文档摘录:
··········

图15. 本身作为"甲标的"母舰建造的"千代田"号初始状态,注意舰尾的"甲标的"袖珍潜艇释放平台,理论上一艘母舰里可以容纳12艘"甲标的",4艘母舰可以同时释放48艘"甲标的",迅速形成远海上的狼群
值得一提的是,在太平洋战争爆发前,日本海军的建设和作战策略一直都是"九段截击"的海上决战,参考原型就是让日本崛起的日俄对马海战。海军的一切兵器建造和战术研究都是围绕着这种战略设想开展的,这也是为了山本五十六提出要主动袭击珍珠港时遭遇到巨大反对声音的原因——海军一直潜心研究的是在防御中削弱和伏击美国舰队。当山本通过偷袭珍珠港打残了美国海军后,再度实施截击作战的可能性已经荡然无存——美国海军的实力下降到不再敢于跨越大洋前往救援菲律宾。以至于山本不得不再度贸然出击,在中途岛附近实施一次进攻版的"九段击",试图挑动美军海军出来海上决战,结果当然大家都知道了。
当山本提出偷袭珍珠港的进攻作战后,海军内部经过激烈的争论还是服从了长管意志,海军的各个部队也全力以赴去实现。潜艇部队除了将最精锐的第1、2、3潜水战队倾巢而出参加珍珠港作战外,还投入了原本计划用于大洋深处"九段截击"的袖珍潜艇。考虑到安全接近珍珠港的可能性,原本设计的"甲标的"母舰显然不合适,最后选择了5艘水下排水量达到2184吨的丙型潜艇作为母艇,这种潜艇的排水量已经超过当时大部分的驱逐舰。每艘丙型潜艇都将搭载一条"甲标的"。

··········

提取数据:
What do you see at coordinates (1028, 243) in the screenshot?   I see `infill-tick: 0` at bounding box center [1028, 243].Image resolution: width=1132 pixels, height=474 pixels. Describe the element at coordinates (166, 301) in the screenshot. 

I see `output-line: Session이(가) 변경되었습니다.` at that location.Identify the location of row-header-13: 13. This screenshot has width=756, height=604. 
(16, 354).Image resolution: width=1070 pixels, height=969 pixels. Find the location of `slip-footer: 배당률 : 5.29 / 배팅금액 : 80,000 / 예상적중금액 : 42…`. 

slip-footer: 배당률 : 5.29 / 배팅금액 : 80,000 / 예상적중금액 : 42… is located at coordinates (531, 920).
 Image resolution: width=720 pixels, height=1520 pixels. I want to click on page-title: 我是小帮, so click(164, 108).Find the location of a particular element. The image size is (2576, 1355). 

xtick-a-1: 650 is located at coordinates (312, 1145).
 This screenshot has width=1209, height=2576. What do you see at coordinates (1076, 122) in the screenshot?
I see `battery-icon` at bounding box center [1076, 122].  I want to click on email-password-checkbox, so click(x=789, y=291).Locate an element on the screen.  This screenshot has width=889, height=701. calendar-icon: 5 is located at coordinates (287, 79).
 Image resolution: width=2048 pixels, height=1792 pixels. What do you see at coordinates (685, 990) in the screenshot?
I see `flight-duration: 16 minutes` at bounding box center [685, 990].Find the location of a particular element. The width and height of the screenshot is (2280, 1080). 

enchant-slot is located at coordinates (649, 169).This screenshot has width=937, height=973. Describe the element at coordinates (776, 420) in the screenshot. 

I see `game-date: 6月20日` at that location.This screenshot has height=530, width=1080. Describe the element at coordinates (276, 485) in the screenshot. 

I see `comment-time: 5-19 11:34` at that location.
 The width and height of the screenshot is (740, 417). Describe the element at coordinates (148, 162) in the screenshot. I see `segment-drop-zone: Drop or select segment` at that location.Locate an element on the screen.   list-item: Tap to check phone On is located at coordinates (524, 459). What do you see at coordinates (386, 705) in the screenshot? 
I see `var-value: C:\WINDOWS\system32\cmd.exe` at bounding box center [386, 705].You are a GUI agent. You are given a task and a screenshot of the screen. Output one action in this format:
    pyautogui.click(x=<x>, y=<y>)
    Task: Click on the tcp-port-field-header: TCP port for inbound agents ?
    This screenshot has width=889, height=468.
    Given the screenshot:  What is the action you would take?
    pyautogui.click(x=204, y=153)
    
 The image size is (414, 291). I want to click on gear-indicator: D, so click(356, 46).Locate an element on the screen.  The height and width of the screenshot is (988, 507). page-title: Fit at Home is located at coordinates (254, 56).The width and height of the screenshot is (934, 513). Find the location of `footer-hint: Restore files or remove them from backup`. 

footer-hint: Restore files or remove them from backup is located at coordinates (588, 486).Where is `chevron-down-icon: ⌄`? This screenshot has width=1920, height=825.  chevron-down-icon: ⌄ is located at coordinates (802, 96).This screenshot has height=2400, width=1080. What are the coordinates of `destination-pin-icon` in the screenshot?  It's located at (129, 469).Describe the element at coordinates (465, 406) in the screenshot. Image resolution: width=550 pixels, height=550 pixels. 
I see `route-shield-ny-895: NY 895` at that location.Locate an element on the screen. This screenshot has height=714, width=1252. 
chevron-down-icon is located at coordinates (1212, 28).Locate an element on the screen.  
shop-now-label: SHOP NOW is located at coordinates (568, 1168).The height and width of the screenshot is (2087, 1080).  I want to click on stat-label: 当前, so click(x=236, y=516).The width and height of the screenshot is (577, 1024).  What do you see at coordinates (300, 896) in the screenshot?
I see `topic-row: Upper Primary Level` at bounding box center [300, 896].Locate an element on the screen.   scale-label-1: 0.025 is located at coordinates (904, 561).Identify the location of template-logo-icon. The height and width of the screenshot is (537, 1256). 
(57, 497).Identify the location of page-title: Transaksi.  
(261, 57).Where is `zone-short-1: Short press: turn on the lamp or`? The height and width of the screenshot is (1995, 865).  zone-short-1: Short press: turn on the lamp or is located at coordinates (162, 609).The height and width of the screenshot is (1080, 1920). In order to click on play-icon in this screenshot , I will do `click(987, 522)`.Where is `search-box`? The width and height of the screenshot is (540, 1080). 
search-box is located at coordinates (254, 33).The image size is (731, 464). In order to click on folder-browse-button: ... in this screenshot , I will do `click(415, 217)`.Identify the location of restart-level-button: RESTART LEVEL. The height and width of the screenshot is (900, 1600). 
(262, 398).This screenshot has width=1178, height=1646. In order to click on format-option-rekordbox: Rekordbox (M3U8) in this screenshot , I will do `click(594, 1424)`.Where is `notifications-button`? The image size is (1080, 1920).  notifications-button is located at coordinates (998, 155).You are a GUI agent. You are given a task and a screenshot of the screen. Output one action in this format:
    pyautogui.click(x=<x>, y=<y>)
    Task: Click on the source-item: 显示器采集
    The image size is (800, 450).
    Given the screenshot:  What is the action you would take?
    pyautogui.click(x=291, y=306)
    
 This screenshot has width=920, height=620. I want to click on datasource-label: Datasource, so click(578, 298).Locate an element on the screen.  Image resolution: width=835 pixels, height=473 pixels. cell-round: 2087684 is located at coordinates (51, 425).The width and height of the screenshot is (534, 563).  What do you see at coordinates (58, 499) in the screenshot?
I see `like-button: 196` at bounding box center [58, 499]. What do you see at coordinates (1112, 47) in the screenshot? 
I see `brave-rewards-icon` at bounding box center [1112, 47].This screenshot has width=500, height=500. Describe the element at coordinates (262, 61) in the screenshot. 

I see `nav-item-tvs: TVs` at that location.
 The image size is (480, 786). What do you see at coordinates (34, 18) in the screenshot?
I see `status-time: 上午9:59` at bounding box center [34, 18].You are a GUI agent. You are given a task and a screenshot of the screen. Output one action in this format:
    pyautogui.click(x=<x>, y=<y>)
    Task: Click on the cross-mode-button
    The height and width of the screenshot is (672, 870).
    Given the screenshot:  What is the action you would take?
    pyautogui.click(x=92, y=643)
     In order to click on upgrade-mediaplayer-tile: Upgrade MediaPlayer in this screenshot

··········

任务要求 1: 在这段关于"甲标的"袖珍潜艇的文档摘录里,被选为母艇的丙型潜艇水下排水量是多少吨?
任务要求 2: 请从"甲标的"与偷袭珍珠港这段文档摘录的末句之后续写下去。

书面回答 1: 2184吨。

书面回答 2:
图16. 两艘大型化日本潜艇,本身设计即可搭载水上飞机或"甲标的"袖珍潜艇,可以看到左侧的乙型潜艇"伊-58"带有艇库,可以搭载一架零式小水侦通过弹射起飞,右侧的丙型潜艇"伊-16"可以在舰桥后方搭载一条"甲标的"袖珍潜艇
图17. 美国插画家画作《向珍珠港出击》,前景可以见到一条搭载了"甲标的"的母艇,有意思的是,这个画家把"甲标的"的方向搞反了,正确的捆绑法应该是"甲标的"的艇艏朝向母艇艇尾方向,而且固定的方式也是战争末期才出现的大型化基座,珍珠港作战时期这种搭载方式也是临时构思,只是用钢缆加以简单固定
早在1932年初,分管鱼雷兵器开发建造的舰政本部第一部第二科就提出建造袖珍潜艇的建议,1933年首次完成了样艇建造,同年8月起进行了全尺寸模型试航。1938年,日本军方拟定了一份建造49艘"甲标的"袖珍潜艇的计划,1940年,首批两艘试生产的袖珍潜艇完工(Ha-1和Ha-2)。根据试航的经验,随后的量产艇上加装了指挥塔。其中由吴海军造船厂完成18艘(Ha-3到Ha-20号),大埔崎海军造船厂完成32艘(Ha-21至Ha-52)。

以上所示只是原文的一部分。